SANTA CLARA, Calif., March 6 /PRNewswire-FirstCall/ -- Coherent, Inc.
(Nasdaq: COHR) announced today that it intends to offer, subject to market
conditions and other factors, $175 million aggregate principal amount of
convertible subordinated notes due 2011 through an offering within the United
States to qualified institutional buyers pursuant to Rule 144A under the
Securities Act of 1933. In connection with the offering, the company expects
to grant to the initial purchaser of the notes a 30-day option to purchase an
additional $25 million of the notes solely to cover over-allotments.
The interest rate, maturity and conversion rate applicable to the notes
are to be determined by negotiations between the company and the initial
purchaser. The notes are expected to provide for net share settlement upon
conversion pursuant to which they would be, subject to under certain
conditions, convertible into cash (up to the principal amount of the notes)
and, with respect to any excess conversion value, into cash or shares of
company common stock or a combination, at the company's option.
The company intends to use the net proceeds of the offering to fund a
portion of the merger consideration for its previously announced acquisition
of Excel Technology, Inc.
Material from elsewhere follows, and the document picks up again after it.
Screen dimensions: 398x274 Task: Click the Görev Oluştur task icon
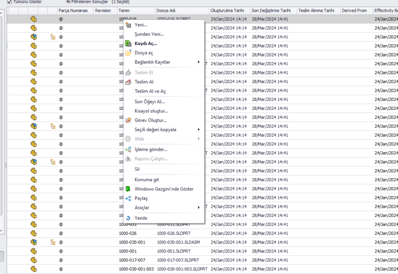(x=129, y=120)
The consummation of the acquisition is subject to a
number of risks and uncertainties. If the Excel acquisition does not occur,
the company intends to use net proceeds of the offering for working capital
and other general corporate purposes, including potential acquisitions.
This announcement is neither an offer to sell nor a solicitation of an
offer to buy any of these securities and shall not constitute an offer,
solicitation or sale in any jurisdiction in which such offer, solicitation, or
sale is unlawful.
The securities will not be registered under the Securities Act of 1933 or
any state securities laws, and unless so registered, may not be offered or
sold in the United States except pursuant to an exemption from the
registration requirements of the Securities Act of 1933 and applicable state
laws.
SOURCE Coherent, Inc.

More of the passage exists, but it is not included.